Warren,
Please allow me put my two cents. I would not expect so if the spreading
code is the same.
The adventage of CDMA is code orthogonality, each user has a different
chipping code that has little correlation with other user's codes., and
so, there is little mutual QRM.
As far as I have seen, ROS uses a 3 kHz fixed bandwidth, irrespective of
signalling speed. ROS 16 is affected by packet, pactor 2 and other ROS
users QRM,
printing only garbage in such cases.
ROS 16 looks good on a clear channel, but crumbles under QRM. Not to be
surprising when confined to just 3 kHz. Anyone can figure out just by
listening on 14101.
Perhaps ROS 1 fares better, but so far I can't tell.
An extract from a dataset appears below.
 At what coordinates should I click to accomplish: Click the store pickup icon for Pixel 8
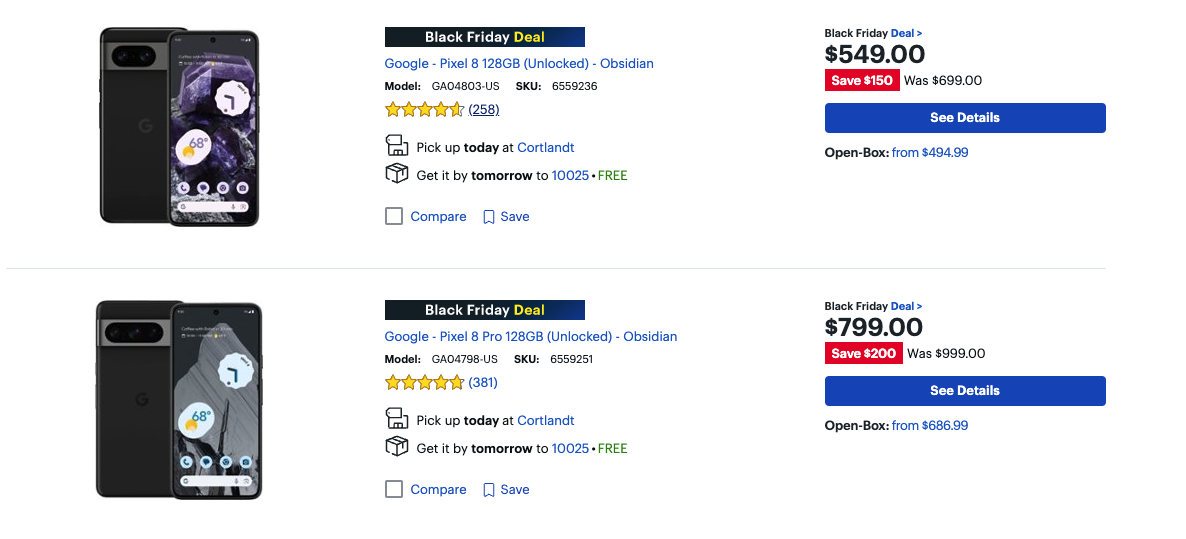coord(397,146)
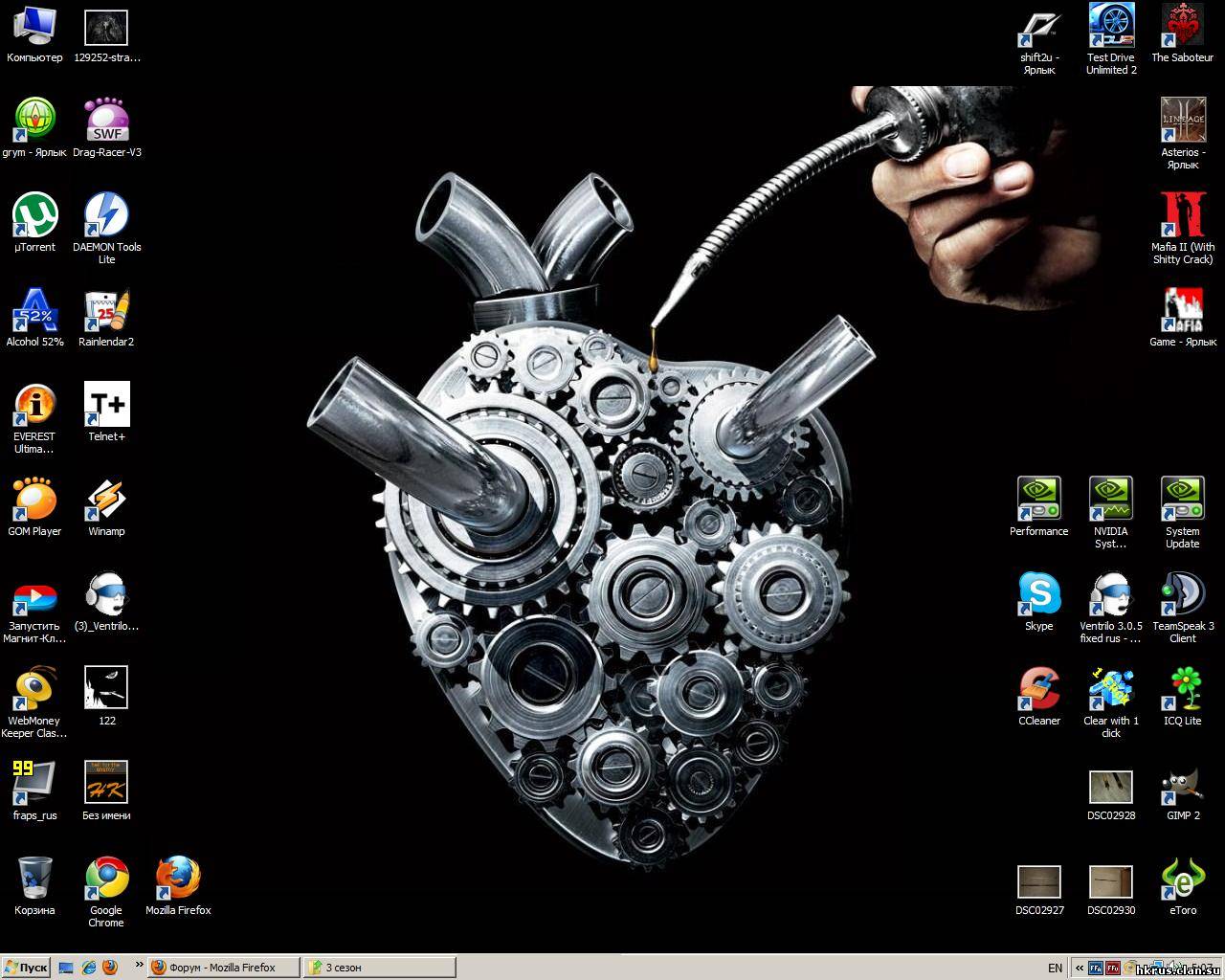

To me, so far, Olivia is the toughest chat mode, and includes a lot
(perhaps, too much!) flexibility. Likewise, JT65A if you want to
"squeeze QSO's out of thin air", but is hardly conversational at all.
You can, in very short sentences (believe it is 13 characters), but you
lose the adventage of some special hard coded short hand sentences (RRR,
RO, 73 and such). Not a big penalty, but nevertheless, a penalty.
73,
Jose, CO2JA
El 26/02/2010 01:42 p.m., Warren Moxley escribió:
Hi Skip,
Does ROS have any flexibility like Olivia where you can change the
Bandwidth? I am thinking it must not. SS modes that we all have
experience with ( Cells, WiFi, etc ) seem to work well on top of each
other and seem not to interfere with each other (for the most part). I
was wondering if several hams using ROS that are one top of each
other, does it work better than say, Olivia?